Screenshot grounding data
——————

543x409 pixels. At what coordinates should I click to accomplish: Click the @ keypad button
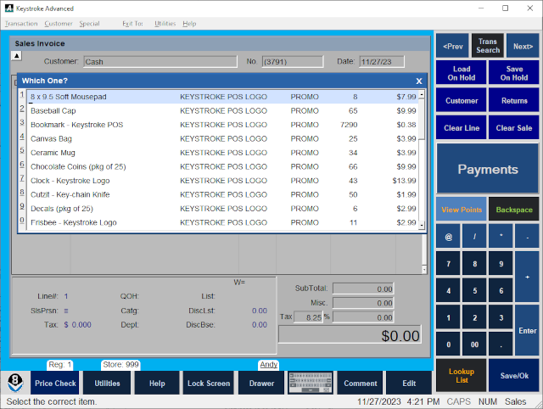(x=448, y=235)
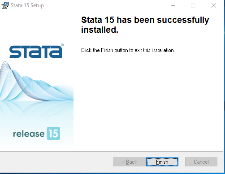225x174 pixels.
Task: Click the horizontal separator line above buttons
Action: pyautogui.click(x=111, y=152)
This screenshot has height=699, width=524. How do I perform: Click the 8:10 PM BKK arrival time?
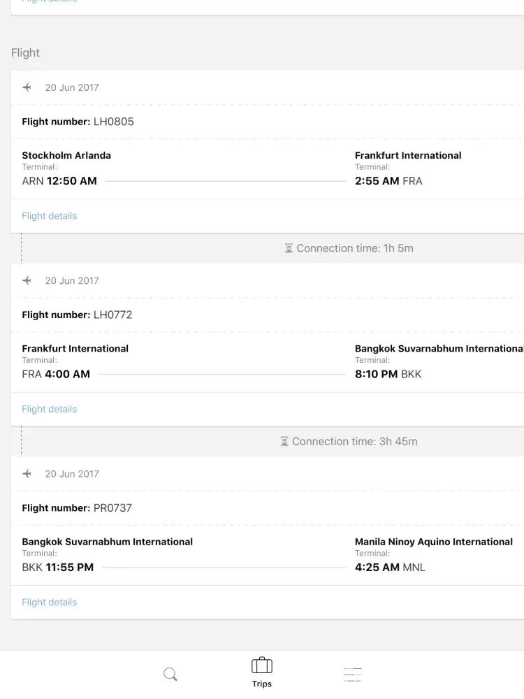tap(388, 374)
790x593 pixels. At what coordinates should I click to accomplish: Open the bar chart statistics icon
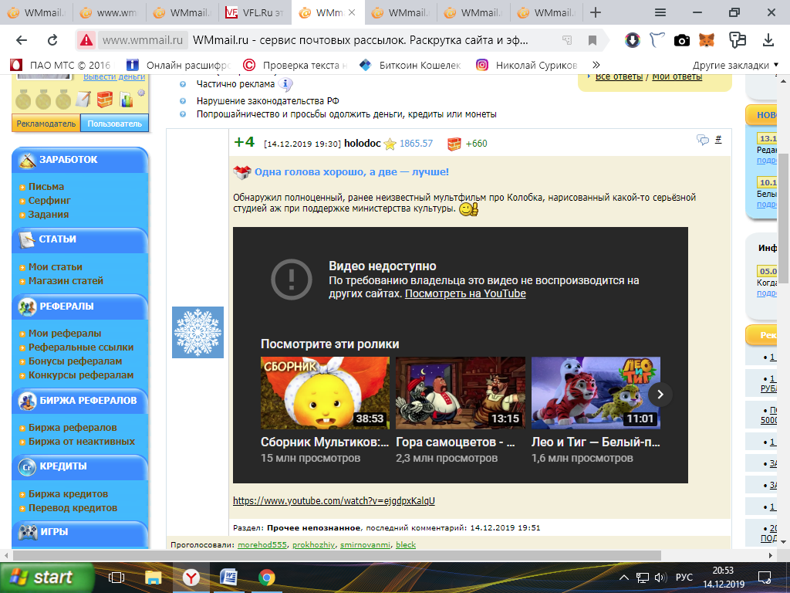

——————

**Task statement**: An exact copy of the entries, without any pictures, is what the answer should be.

**Result of this exercise**:
543x409 pixels. At what coordinates should I click to accomplish: Click the @ keypad button
(x=448, y=235)
225x174 pixels.
Task: Click the horizontal separator line above buttons
Action: pyautogui.click(x=111, y=152)
This screenshot has height=699, width=524. How do I perform: Click the 8:10 PM BKK arrival time?
tap(388, 374)
790x593 pixels. At what coordinates should I click to accomplish: Open the bar chart statistics icon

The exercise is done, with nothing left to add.